The Alpha chapter house was designed in Beaux Arts and French Renaissance revival styles. It is unknown why this style was chosen. The style may have been selected "because it was fashionable or because the red brick and limestone trim were similar to the materials used at Columbia's new buildings. However, the style was likely chosen because it resembled the earlier fraternity house on 28th Street, designed by James Renwick.

The building has five stories and a basement. The foundation is constructed of white Indiana limestone. The first story is completely faced with Indiana limestone, with the remaining stories being in red brick that is heavily trimmed in limestone. Above the fourth story, there is a stone cornice surrounding a carved cartouche with the fraternity's Greek letters ΔΨ.

The entrance stoop has granite steps that lead through an arched entrance with ornate wrought iron gates. The actual entrance is set back with a seven-foot wide covered porch or arcade that also served as a balcony for the second story (see photo to left). However, the original north-facing arcade and the windows above it are now blocked by an adjacent building that was constructed in 1910. The upper levels are L–shaped with light courts to provide natural light and ventilation for all rooms. The second, third, and fourth floors have balconies with wrought iron railings. The fifth floor had copper covered dormers. The pyramid-shaped roof is covered in slate. There is also a small yard at the back of the building.

The main entrance goes to an arcade that leads to an L–shaped hallway with Doric columns, paneled wainscotting, a dentil cornice, and wooden doors. The first and second floors contain public spaces, including a coat room, reception room, parlors, a ballroom, a billiard room, a study, and a dining room. The main parlor on the first floor is trapezoidal–shaped and features a large marble fireplace and overmantel which is decorated with owls, shields, and decorative moldings. The fireplace was given in memory of Joseph Wild Mackay who joined the fraternity in 1900. Also on the first floor, the Arts and Crafts style dining room stretches across the entire width of the building and features Dutch shelving, leaded windows, and wood wainscotting.
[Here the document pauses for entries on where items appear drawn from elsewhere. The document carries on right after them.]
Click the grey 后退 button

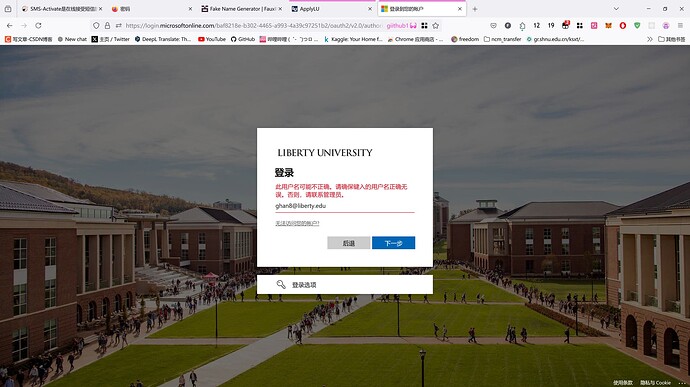coord(349,243)
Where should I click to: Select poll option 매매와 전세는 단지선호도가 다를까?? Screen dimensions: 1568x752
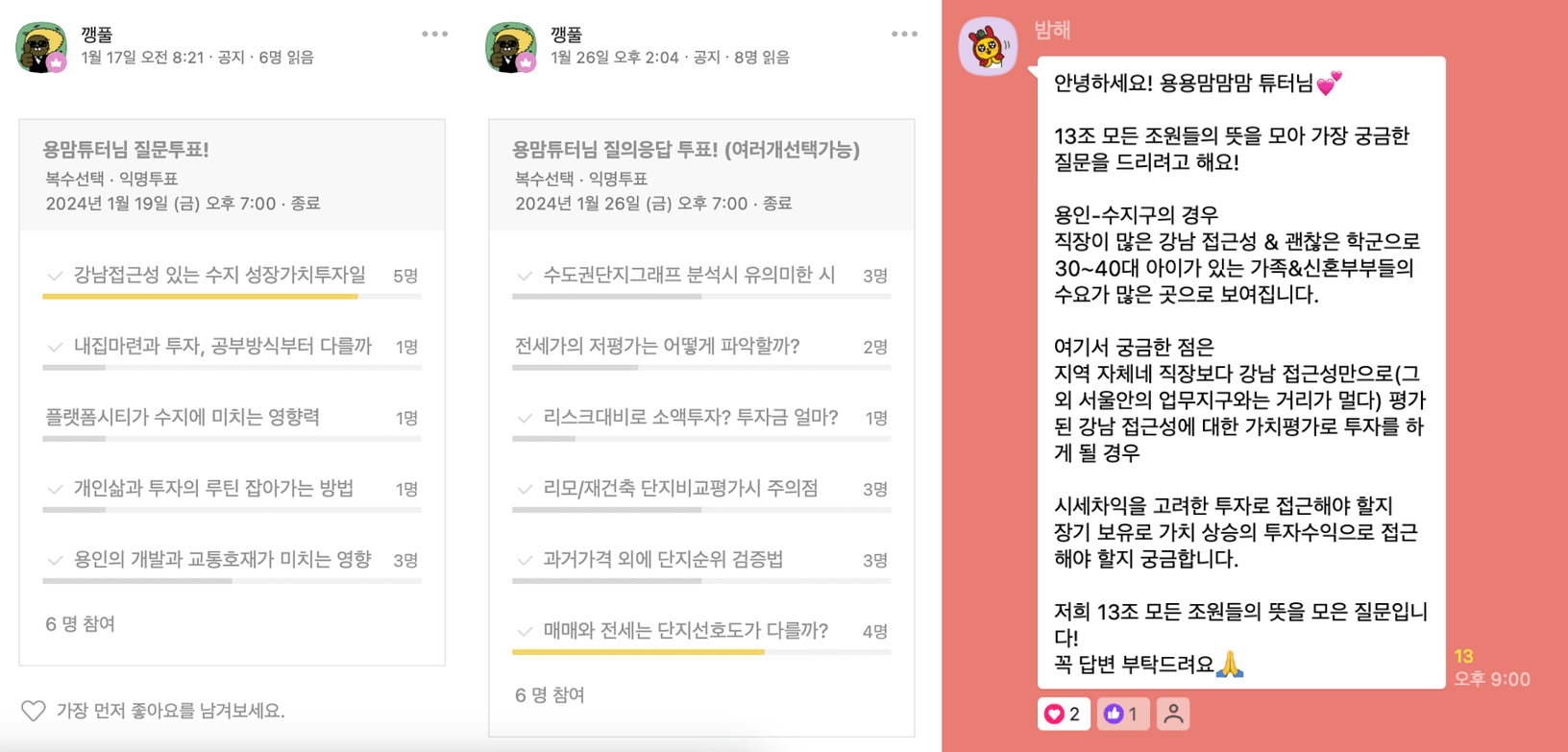[701, 631]
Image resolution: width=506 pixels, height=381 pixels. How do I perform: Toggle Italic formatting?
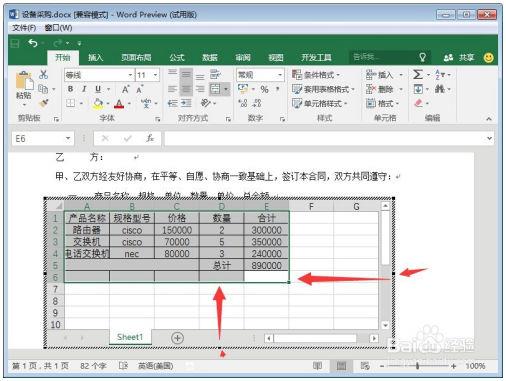(84, 89)
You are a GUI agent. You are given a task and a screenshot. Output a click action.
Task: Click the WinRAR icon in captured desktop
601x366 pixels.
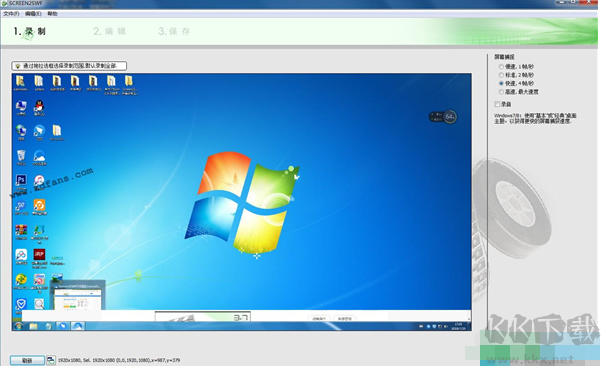21,230
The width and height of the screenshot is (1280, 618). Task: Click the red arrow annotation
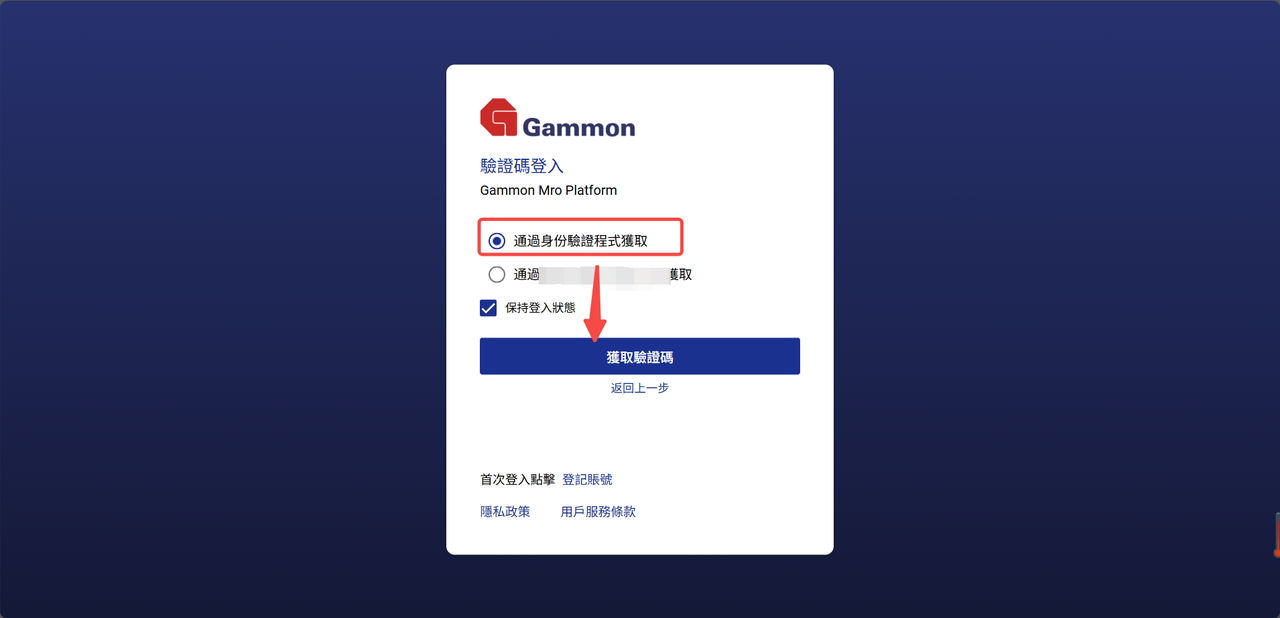[596, 303]
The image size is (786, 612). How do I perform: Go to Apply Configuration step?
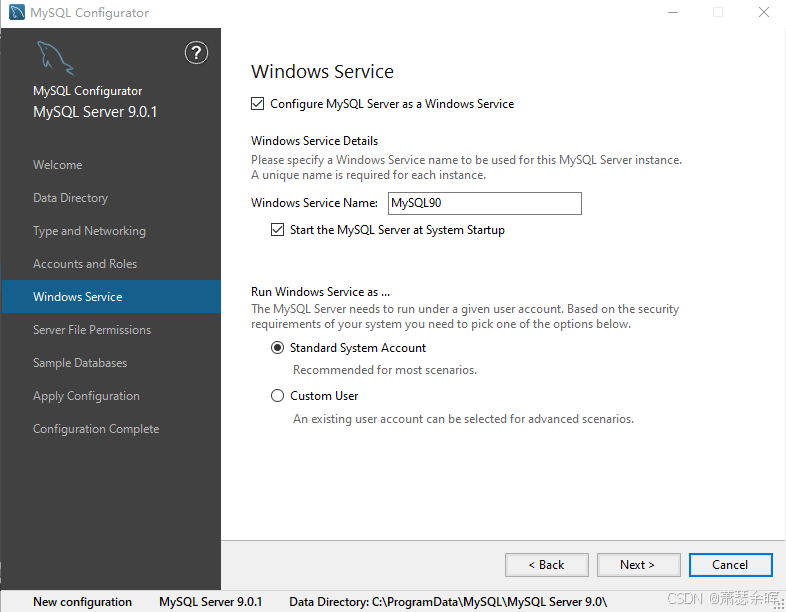tap(86, 396)

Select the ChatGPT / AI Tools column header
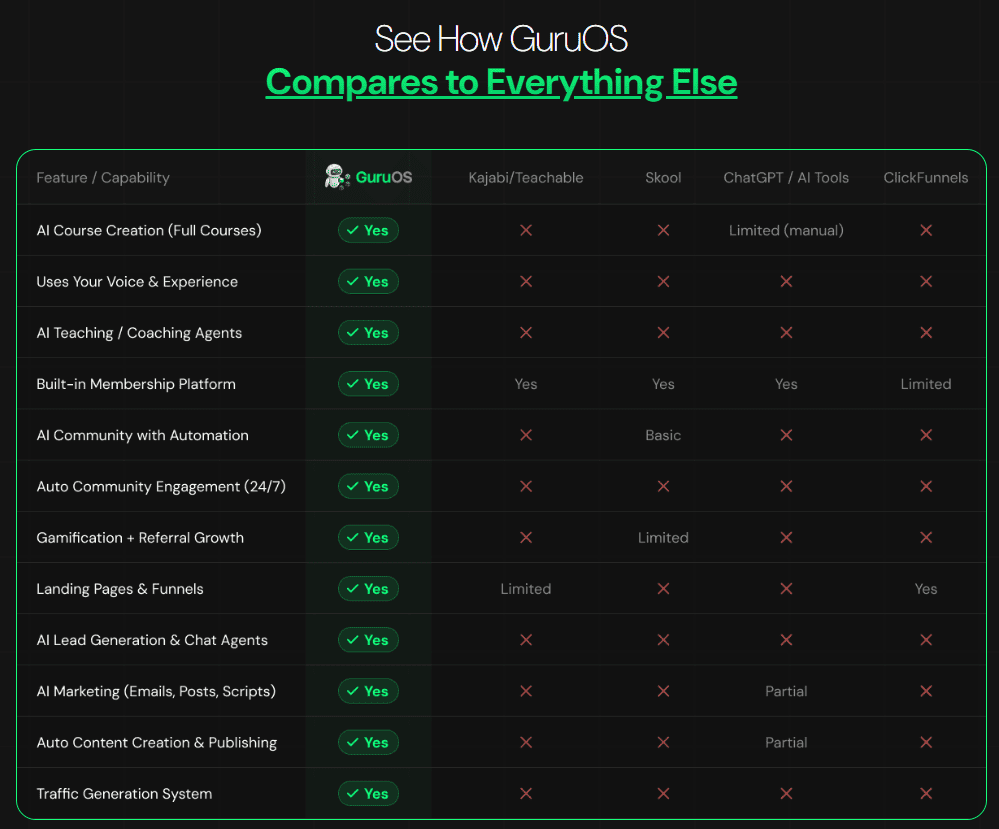click(786, 178)
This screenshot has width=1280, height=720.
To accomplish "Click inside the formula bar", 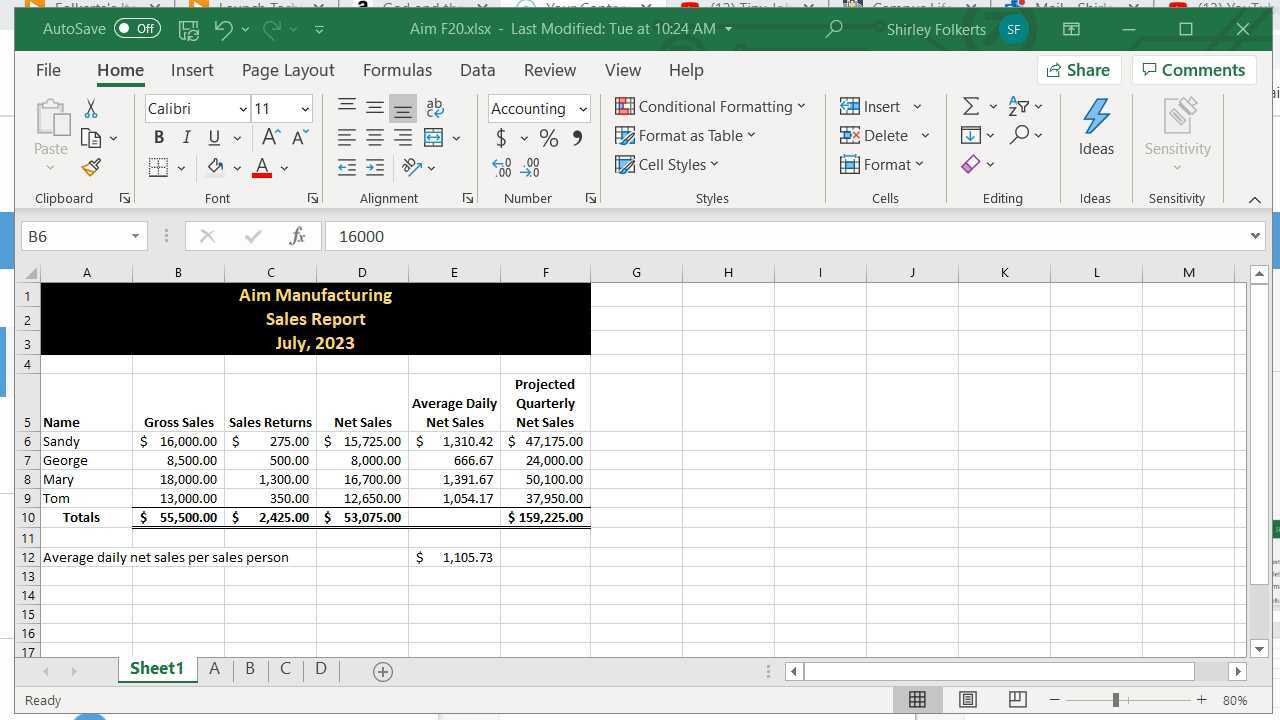I will 600,236.
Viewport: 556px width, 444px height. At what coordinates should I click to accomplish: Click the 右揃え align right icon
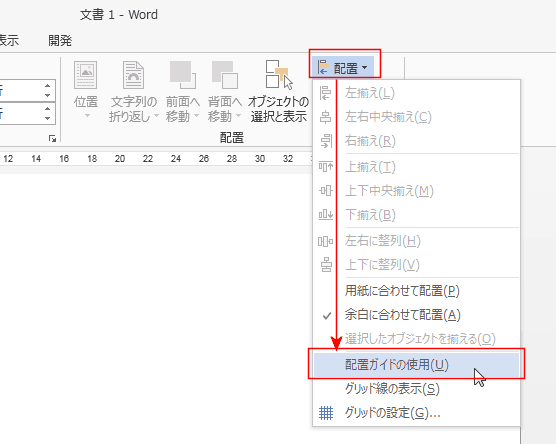coord(326,141)
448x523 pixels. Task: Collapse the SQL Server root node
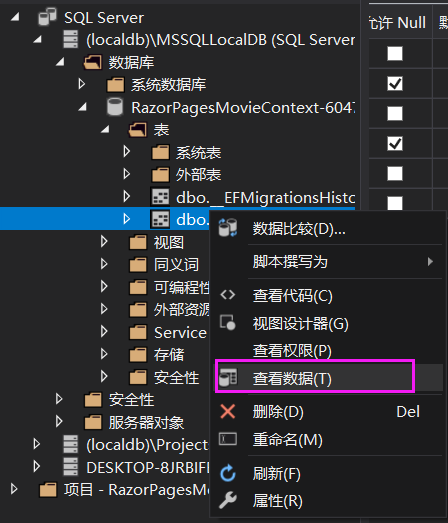15,17
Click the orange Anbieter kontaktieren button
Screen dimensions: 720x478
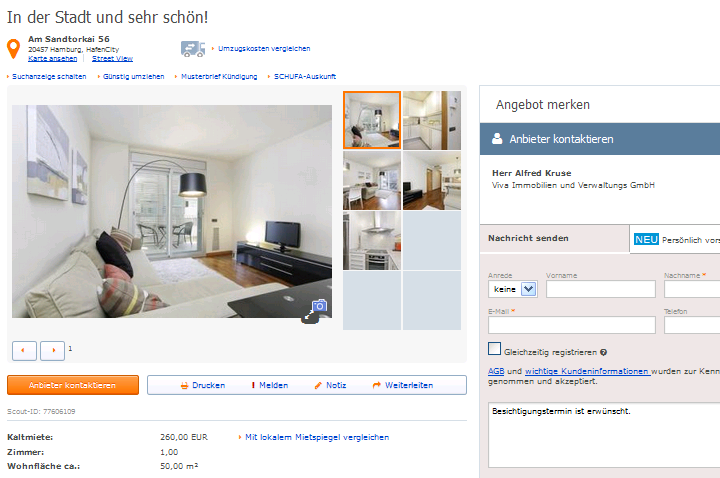pyautogui.click(x=73, y=385)
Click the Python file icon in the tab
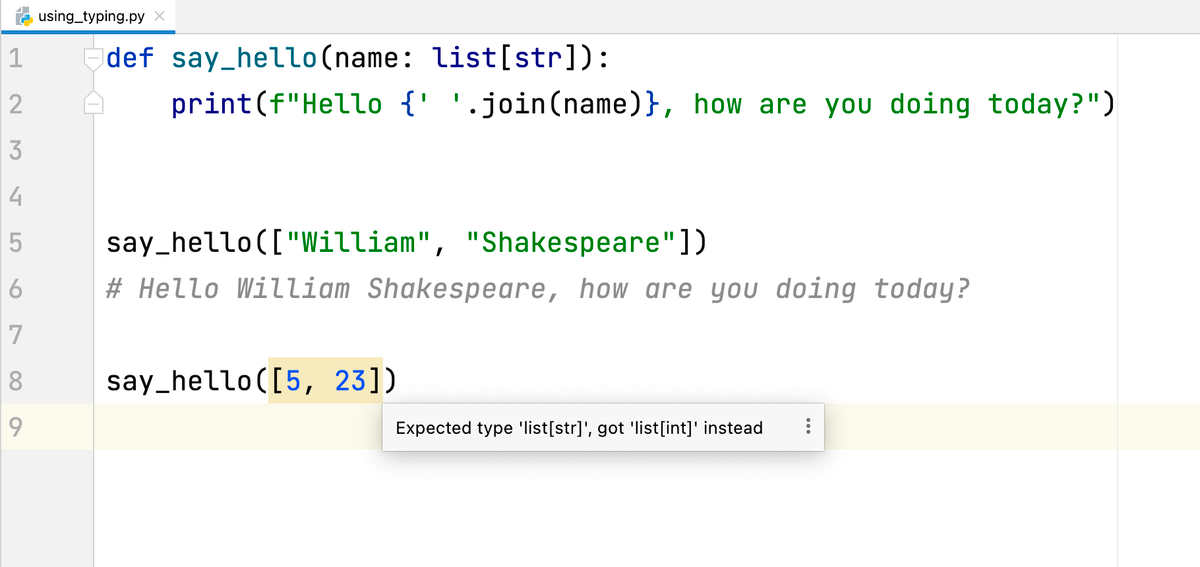 (x=23, y=17)
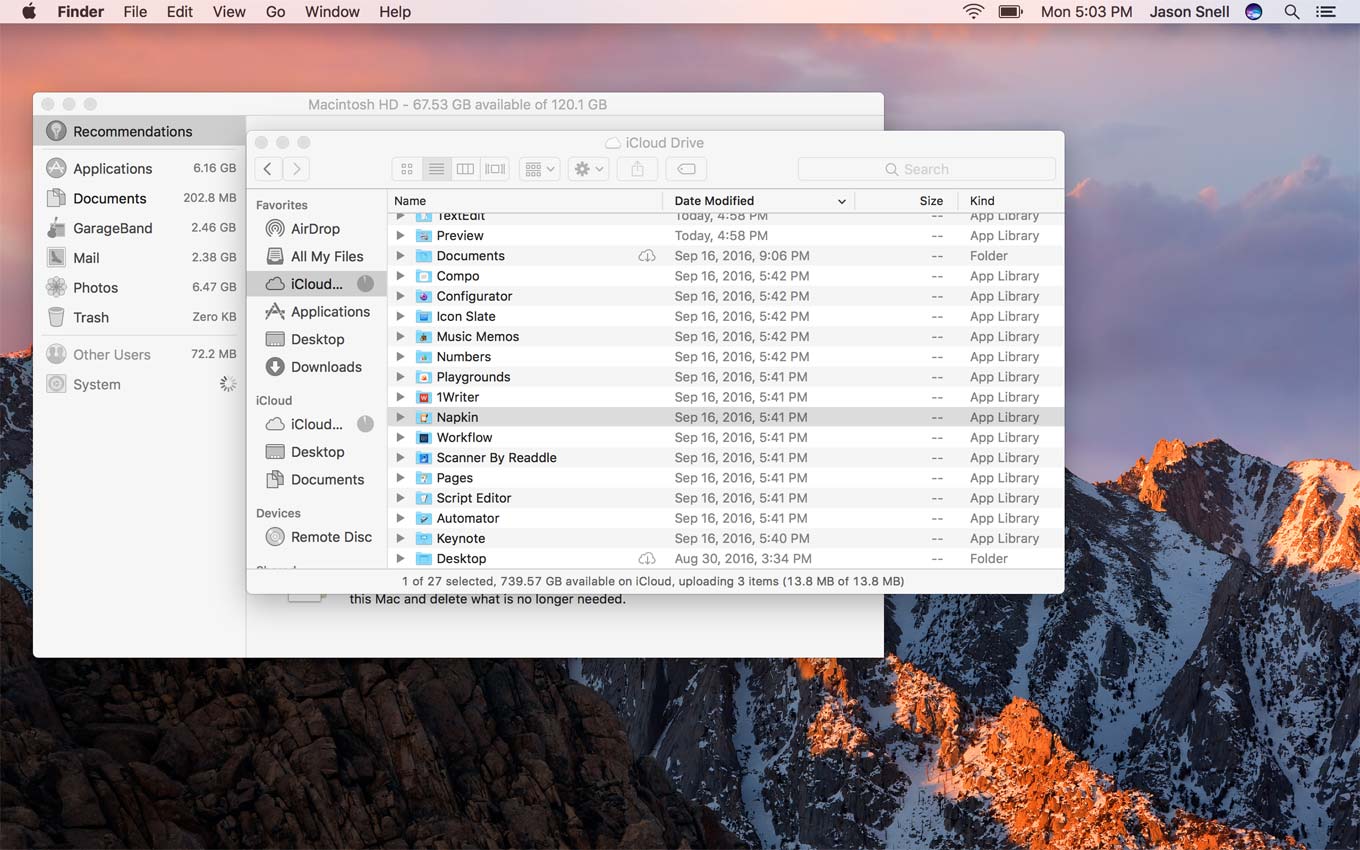
Task: Open the Arrange items dropdown
Action: (x=539, y=169)
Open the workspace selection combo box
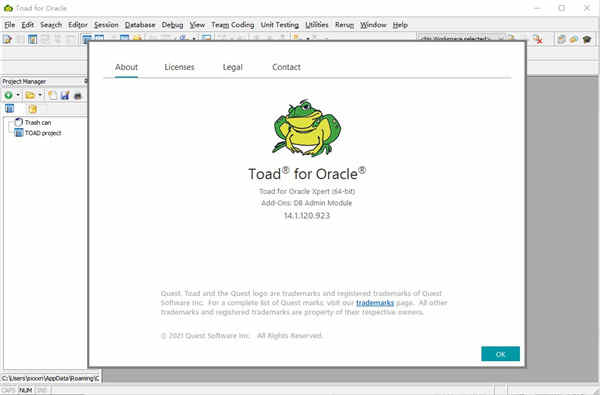The image size is (600, 395). point(461,38)

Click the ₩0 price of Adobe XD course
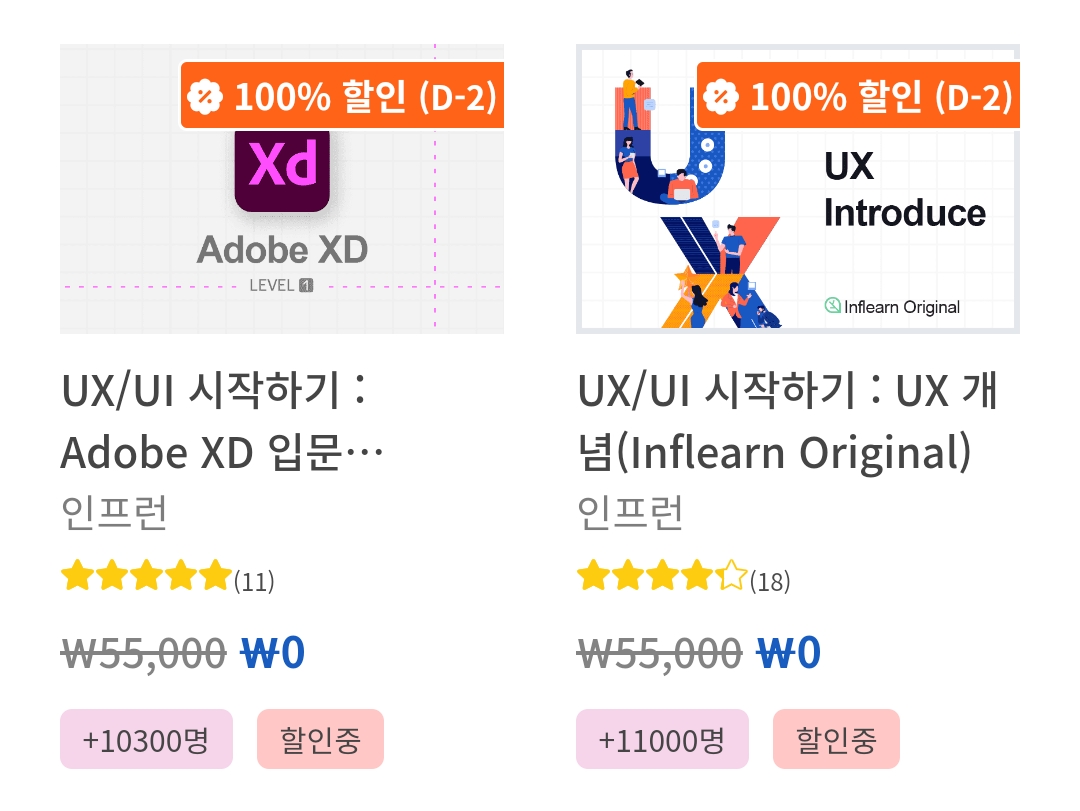pos(273,653)

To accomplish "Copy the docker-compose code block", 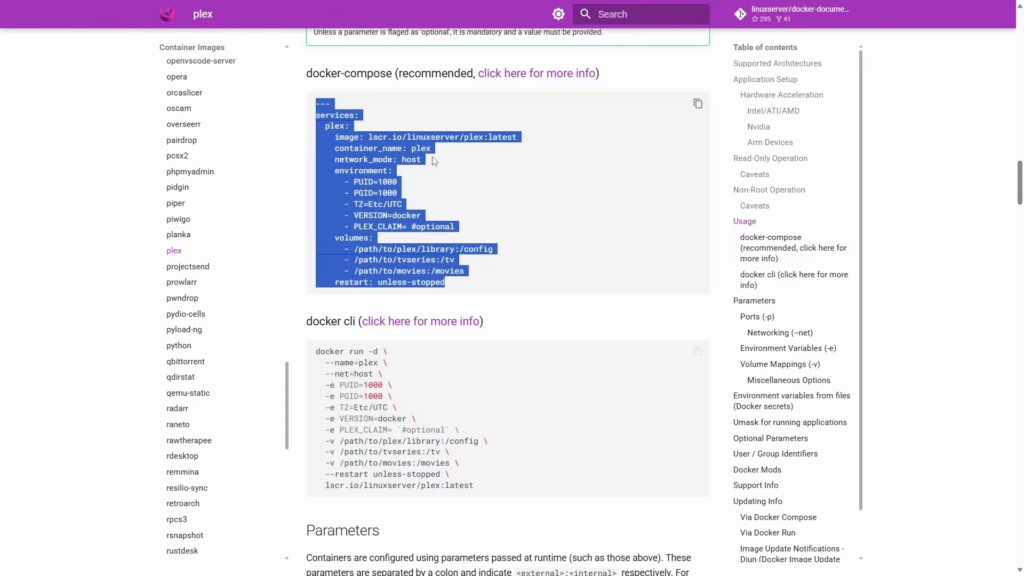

The second-floor billiard room is still in use. The stairs have slate treads and iron risers, railings, and balusters. There were additional stairs for servants.

The upper three levels include bedrooms for twenty to 25 fraternity members. The third floor also includes a library with built-in shelving, a fireplace, and a molded plaster ceiling; the library is dedicated in memory of Henry Evelyn Pierrepont Jr, who joined the fraternity in 1896 and died in 1903. The basement includes a caretaker's room and a "secret chapter meeting room".

In 1906, fraternity historian Edward Fermor Hall wrote that the Alpha chapter house was "beautifully decorated and finished in marble at a large expense."

== Noteworthy events ==

- On July 11, 1915, Delta Psi alumnus Daniel Leroy Dresser committed suicide over financial problems in the library of the chapter house. Dresser was the brother-in-law of George Washington Vanderbilt II of Biltmore Estate.
- The chandelier in the ballroom was featured on the cover of Vampire Weekend's first album.